Translation: Men's feelings mean nothing, women are infallible, and the onus of making things work is purely the man's responsibility. |
Monday, July 13, 2015
The Goddess's Contempt
One of the cultural tropes that inspires the most outrage inside me is the idea of the Woman as Goddess. It outrages me for two main reasons: 1) It elevates the woman to a superhuman, magical, do-no-wrong status, and 2) It strips "mortal" men and women of their rights to have human emotions and attitudes that (subjectively) negatively impact the goddess.
The goddess's attitude is: He who does not worship Me is against Me. Everything in the universe is subservient to her magical inner world. Her opinion of others defines their objective worth, and her good opinion is a magnanimous gift that people should be grateful to obtain and desperate to keep. People who do not accord her whims the divine respect they demand find themselves the object of contempt—and the goddess is keen to make her contempt publicly and conspicuously known.
Why do I hate the idea of womanhood as something magical and idolized?

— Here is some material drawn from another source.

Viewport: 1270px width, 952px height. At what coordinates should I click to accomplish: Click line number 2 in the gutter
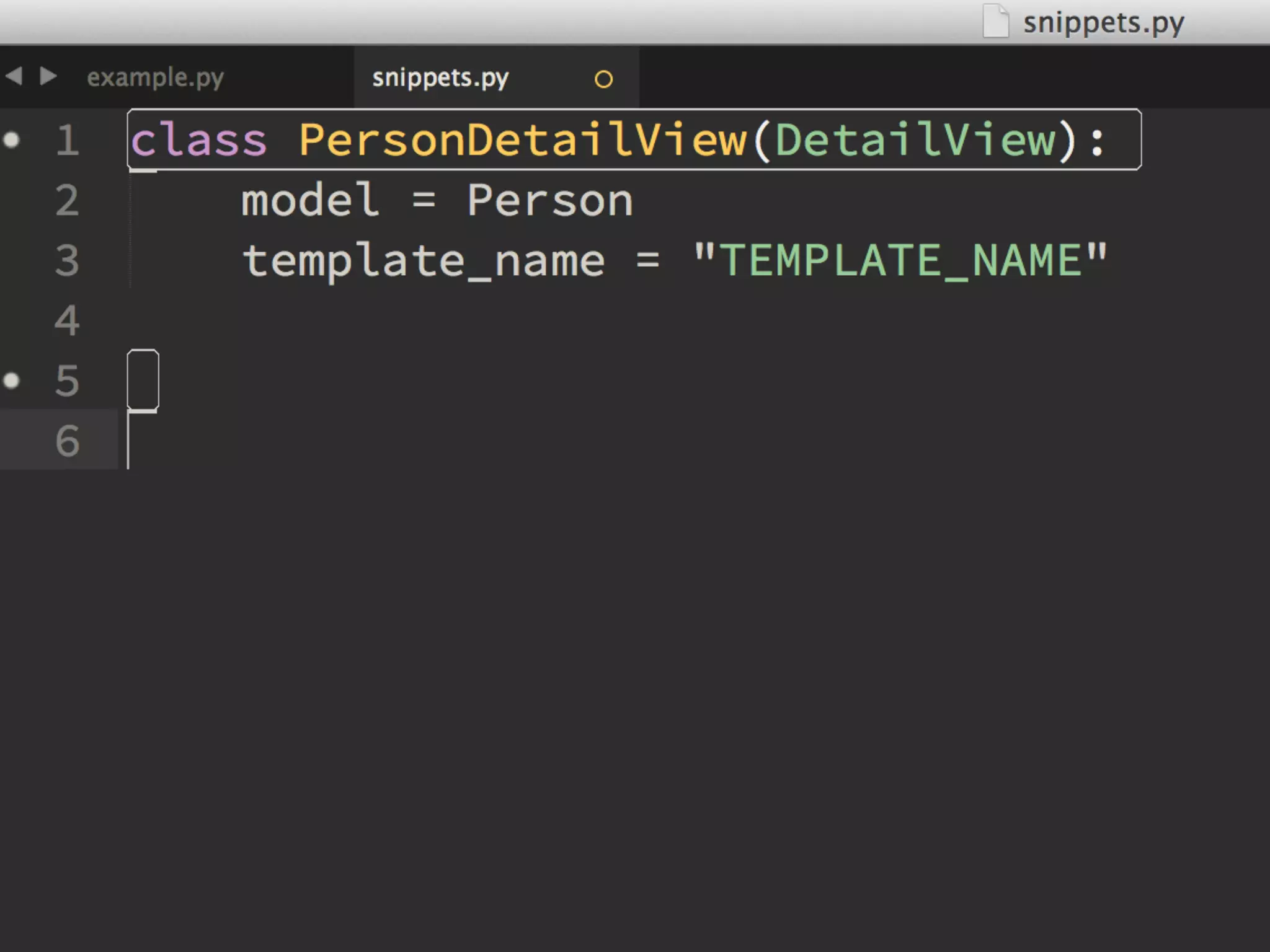[67, 200]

Because it is a practice of contempt, of inequality. It's a poisoned attitude, no matter how well-intentioned. It reflects the hierarchical attitude of everything-on-a-spectrum that I've written about before, and the ultimate arrogance of placing oneself at the top of that hierarchy.
This contemptuous attitude is the kind of garbage that infests online spaces. It's often met with reactions like "OMG SO TRUE," and gets interpreted as some profound epiphany. Bad enough that it exists in the first place, but the way that it's upheld as some pillar of magical truth is despicable and damaging.
It's also a hypocritical attitude, a practice of double-standards. The entitled woman can "cut people off without hesitation, no explanation, and no warning." People in her world are required to be perfect, and if they show any imperfection they have lost her good opinion irrevocably. But if she were to be in the wrong, you can be sure that she would expect to be accepted flaws and all; she would demand another chance again and again, and "anything less [would be] bullshit".
It is the most beautiful thing in the world to realize and embrace that you are human, and to live in a world connected by all kinds of people, treating one another with the equality that is fundamental to the very idea of being human. Why would you want to transcend that, and thereby break it? What is it about humanity that makes you think you're above it? What is it about yourself that makes you think your emotions and needs are more precious and valuable than those of others? What makes you deserve second chances while others don't even deserve explanation? When did the word "bitchess" become a word to own and flaunt as though it were a royal title? When did memes become the authority on acceptable social conduct, and why do we attribute so much meaning to them when they're often the thoughtless ramblings of a self-centered mind?
It's a sociopathic attitude. Setting yourself above others is an act of violence and ugliness, and extreme mistreatment of the people you emotionally affect through your contempt.
I've mentioned the ill-fated Roman triumvirate before, but it's relevant again. The triumvirate consisted of three men: one who could tolerate being paralleled, but not surpassed; one who could only tolerate being supreme and therefore unparalleled; and a third who was content to be average. The triumvirate crumbled because of the first two members' incompatible views; if it were a logical puzzle, it would have no solution.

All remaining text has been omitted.